LA REDUCTION DES DEPENSES D'EQUIPEMENT EN QUESTION

L'une des caractéristiques principales du projet loi de finances 2012 et celle qui a suscité le plus de commentaires est, d'autre part, certainement constituée par le sabrage des dépenses d'équipement de l'Etat. Leur montant total, légèrement supérieur à 2.800 milliards de DA, est en baisse de près de 30% par rapport à la dotation de 2011. M.Karim Djoudi tente de justifier cette évolution en expliquant que «près de 85% des investissements inscrits au titre du programme quinquennal 2010-2014 ont déjà été pris en charge par les dernières lois de finances».Le ministre ajoute «il n'y aura pas d'augmentation des dépenses en capital car les projets avancent bien.
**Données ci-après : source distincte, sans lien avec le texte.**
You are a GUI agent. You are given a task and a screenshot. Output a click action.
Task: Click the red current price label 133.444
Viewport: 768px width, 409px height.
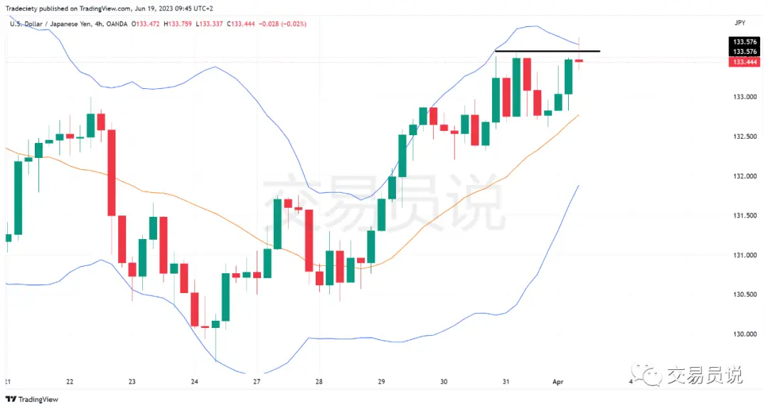click(x=743, y=62)
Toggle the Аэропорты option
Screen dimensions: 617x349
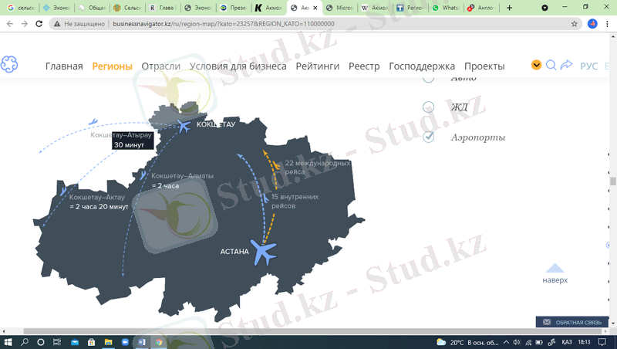(429, 137)
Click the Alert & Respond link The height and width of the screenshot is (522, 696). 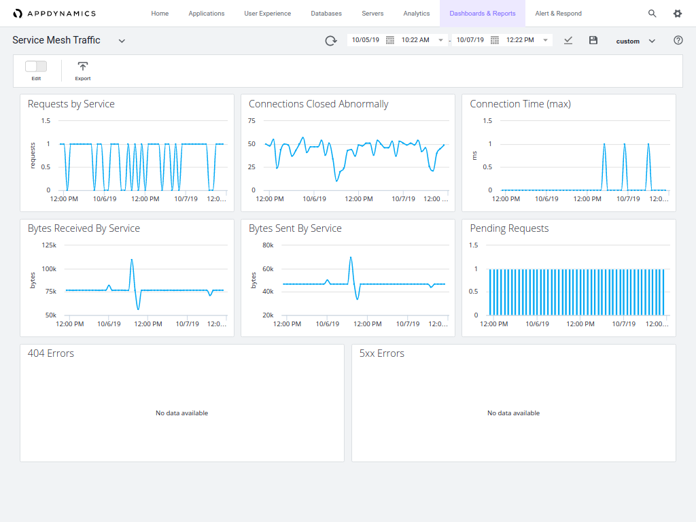[557, 13]
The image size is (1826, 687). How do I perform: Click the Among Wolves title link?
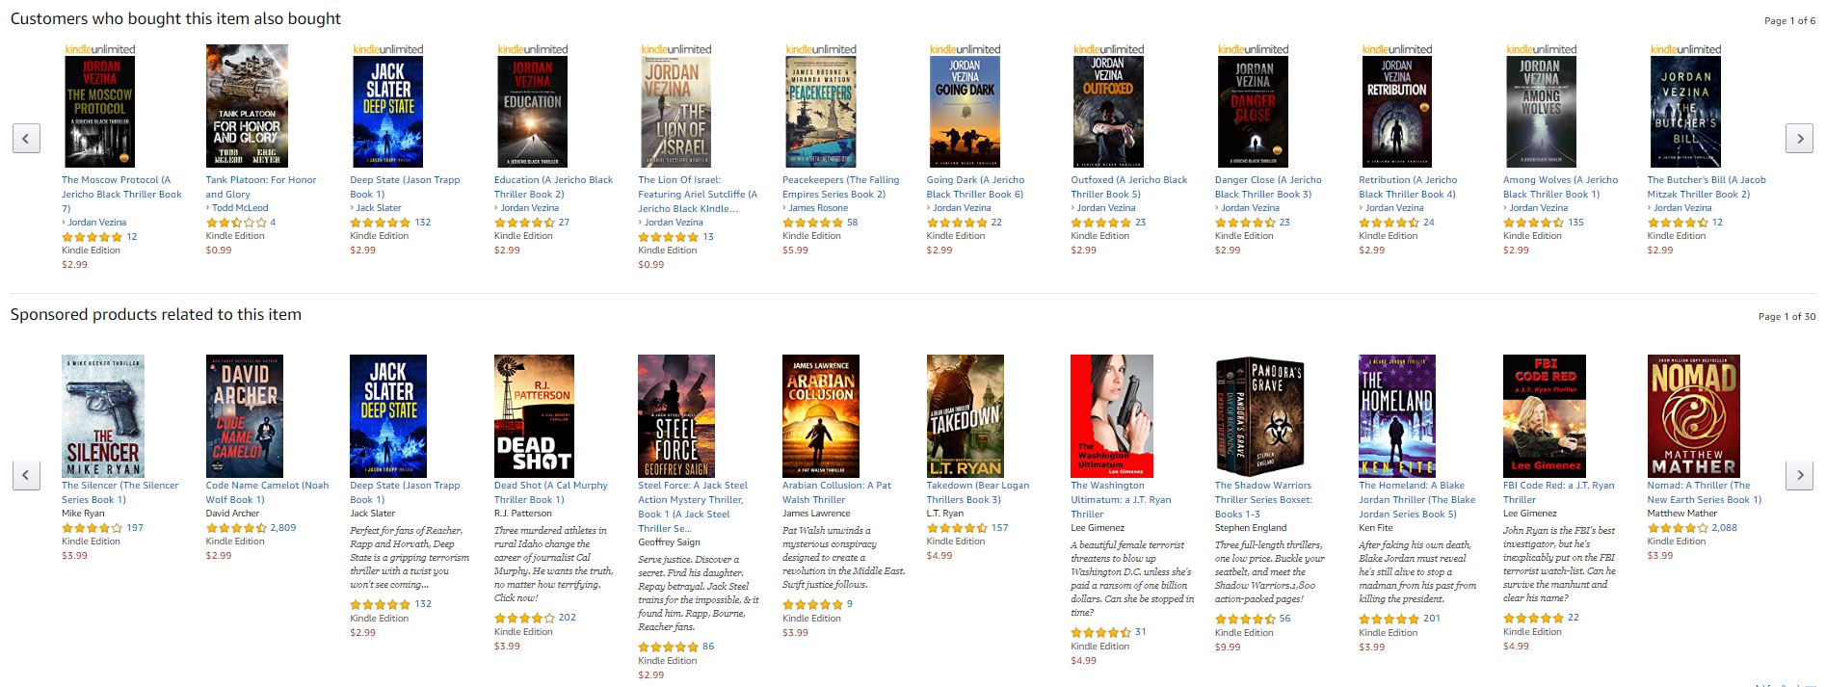(x=1560, y=187)
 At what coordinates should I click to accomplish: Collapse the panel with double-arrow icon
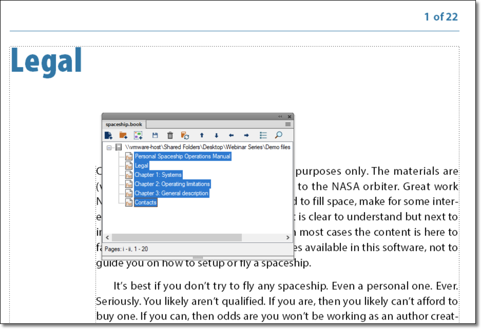280,117
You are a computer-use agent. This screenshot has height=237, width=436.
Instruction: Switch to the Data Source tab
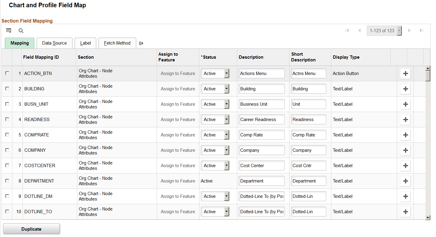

Les seules augmentations programmées concernent les secteurs de l'habitat et de l'agriculture». On peut en déduire que la tendance à la réduction des dépenses d'équipement enregistrée pour la première fois depuis très longtemps avec le projet de loi de finances 2012 a de fortes chances de se poursuivre au cours des prochaines années ( au moins en 2013 voire en 2014). Et que cela augure donc d'un ralentissement sensible du rythme de programmation des projets d'investissement publics. Sur le chapitre de l'IRG (impôt sur le revenu global), M.Karim Djoudi est en accord avec le Premier ministre. Le ministre justifie le refus opposé par le gouvernement à la baisse de cet impôt proposée par l'UGTA en soulignant que cet impôt représente «20 à 25% d'une fiscalité ordinaire qui ne couvre désormais qu'un peu plus de 40% des dépenses de fonctionnement de l'Etat».